[Start of Attachment]
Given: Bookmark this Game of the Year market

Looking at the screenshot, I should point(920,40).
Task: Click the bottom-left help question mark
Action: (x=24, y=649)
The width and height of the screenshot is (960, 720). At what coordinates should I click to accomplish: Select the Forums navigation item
[End of Attachment]
[Start of Attachment]
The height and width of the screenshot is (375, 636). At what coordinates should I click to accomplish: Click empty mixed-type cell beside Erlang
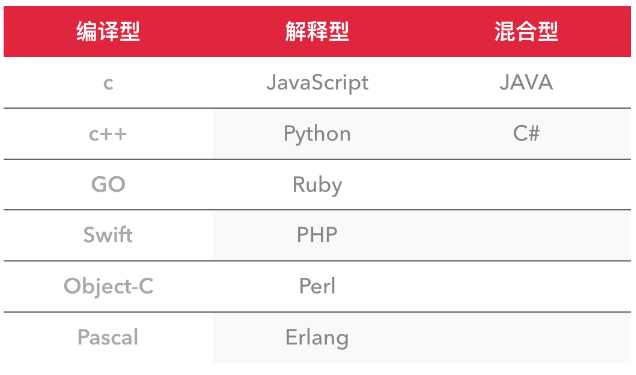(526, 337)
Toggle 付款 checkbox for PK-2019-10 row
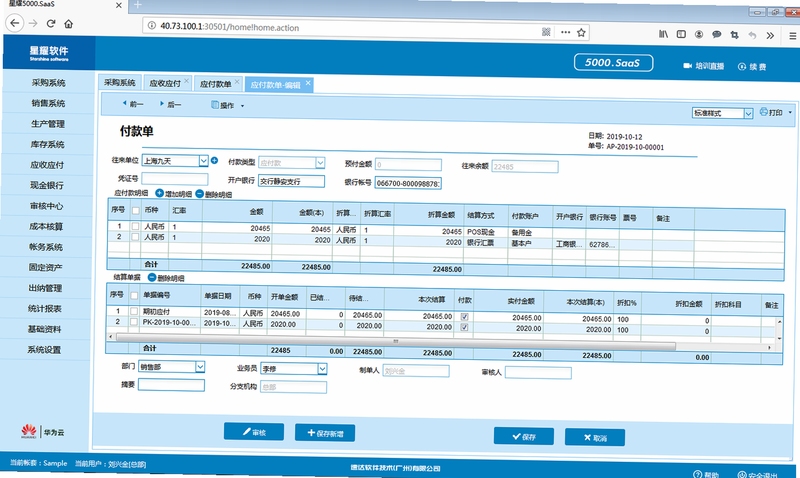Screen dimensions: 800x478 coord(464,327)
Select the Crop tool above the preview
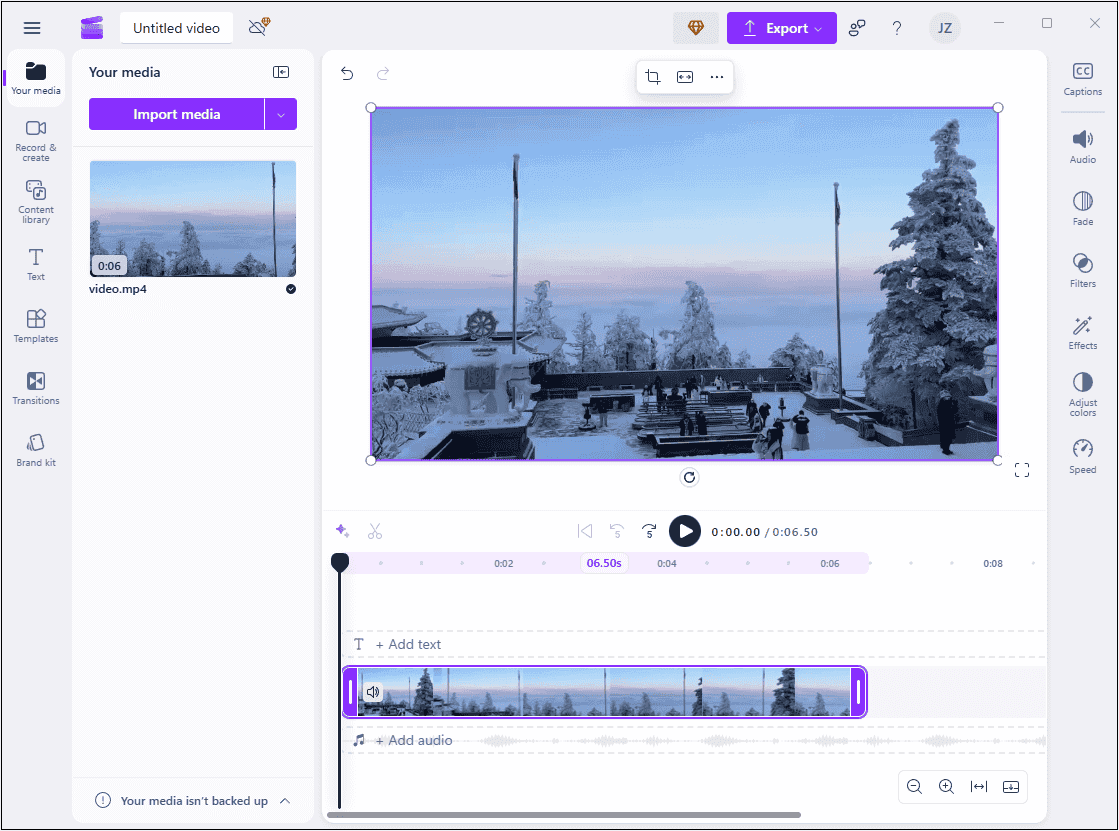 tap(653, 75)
[End of Attachment]
### [Task statement]
Among the lines above, repeat exactly those from the line with "Given: Bookmark this Game of the Year market" to the line with "The width and", counting both ends.

### [Answer space]
Given: Bookmark this Game of the Year market

Looking at the screenshot, I should point(920,40).
Task: Click the bottom-left help question mark
Action: (x=24, y=649)
The width and height of the screenshot is (960, 720). At what coordinates should I click to accomplish: Select the Forums navigation item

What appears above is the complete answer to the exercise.